Zugleich wächst die Bedeutung unnachvollziehbarer Zuwendungen. Für das Wahljahr 2024 wird ein Volumen von rund 1,5 Milliarden Dollar an Super‑PAC‑Spenden genannt, die von Organisationen stammen, die keine Namen ihrer Geldgeber offenlegen müssen. Beobachter sehen darin eine Verstärkung von Mechanismen, die seit dem Urteil von 2010 unabhängige Wahlkampfausgaben massiv ausgeweitet haben und anonymes Geld ins Zentrum des politischen Spiels rücken.
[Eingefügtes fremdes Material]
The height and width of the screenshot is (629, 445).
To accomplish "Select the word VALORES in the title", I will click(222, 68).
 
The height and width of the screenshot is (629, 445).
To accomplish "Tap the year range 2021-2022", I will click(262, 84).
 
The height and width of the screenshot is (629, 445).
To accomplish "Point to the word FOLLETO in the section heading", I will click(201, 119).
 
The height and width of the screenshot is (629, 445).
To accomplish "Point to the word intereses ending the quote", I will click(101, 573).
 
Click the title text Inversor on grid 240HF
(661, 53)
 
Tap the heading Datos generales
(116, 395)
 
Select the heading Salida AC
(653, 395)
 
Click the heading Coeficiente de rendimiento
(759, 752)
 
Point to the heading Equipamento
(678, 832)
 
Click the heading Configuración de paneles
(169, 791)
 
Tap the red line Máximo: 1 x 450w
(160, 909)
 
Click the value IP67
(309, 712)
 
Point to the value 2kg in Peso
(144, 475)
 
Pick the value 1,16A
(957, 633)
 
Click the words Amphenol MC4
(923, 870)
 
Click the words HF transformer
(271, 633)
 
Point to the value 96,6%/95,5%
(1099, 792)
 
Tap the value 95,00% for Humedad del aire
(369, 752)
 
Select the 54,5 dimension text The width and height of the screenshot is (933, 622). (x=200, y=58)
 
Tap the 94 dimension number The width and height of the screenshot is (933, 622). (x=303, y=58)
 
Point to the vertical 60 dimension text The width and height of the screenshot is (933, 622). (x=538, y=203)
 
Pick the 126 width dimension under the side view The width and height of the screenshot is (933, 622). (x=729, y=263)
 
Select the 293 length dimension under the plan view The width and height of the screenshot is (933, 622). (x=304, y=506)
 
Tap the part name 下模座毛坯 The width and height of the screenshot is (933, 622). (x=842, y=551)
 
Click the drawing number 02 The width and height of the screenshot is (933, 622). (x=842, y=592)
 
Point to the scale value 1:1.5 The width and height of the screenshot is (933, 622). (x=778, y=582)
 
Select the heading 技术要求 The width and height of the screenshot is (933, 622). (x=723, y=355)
Daneben verweisen Kommentatoren auf strukturelle Ungleichgewichte im Vermögen: Die wohlhabendsten zehn Prozent halten demnach den Löwenanteil des Aktienvermögens, und die Zahl der Milliardäre ist in den vergangenen acht Jahren deutlich gewachsen. Vor dem Hintergrund dieser Konzentration von Reichtum gewinnen Debatten um Gegenmodelle an Gewicht; Anhänger öffentlicher Wahlfinanzierung sehen in Zuschüssen, Gutschein‑ und Matching‑Systemen eine Möglichkeit, den Einfluss großer Spender zu begrenzen.

Nach dem Schritt, öffentliche Programme einzuführen, haben mehrere Bundesstaaten bereits reagiert: In 15 Staaten sowie in Washington D.C. existieren Formen der öffentlichen Wahlfinanzierung, die Spenden von Einzelnen reduzieren und Kandidaten mit staatlichen Mitteln unterstützen. Befürworter sehen solche Maßnahmen als Instrument, das Ungleichgewichte abzumildern und die politische Teilhabe breiterer Bevölkerungsschichten zu stärken.

Inzwischen bleibt die Debatte um Kaliforniens Milliardärssteuer ein weiteres Beispiel für eine tiefere Verschiebung: Wenn große Geldgeber Millionen für Kampagnen einbringen und Petitionssammler gezielt entlohnt werden, verändert dies nicht nur die Taktik einzelner Abstimmungen, sondern auch die Wahrnehmung demokratischer Wettbewerbe insgesamt. Diskussionen über Transparenz und öffentliche Finanzierung dürften deshalb an Intensität zunehmen.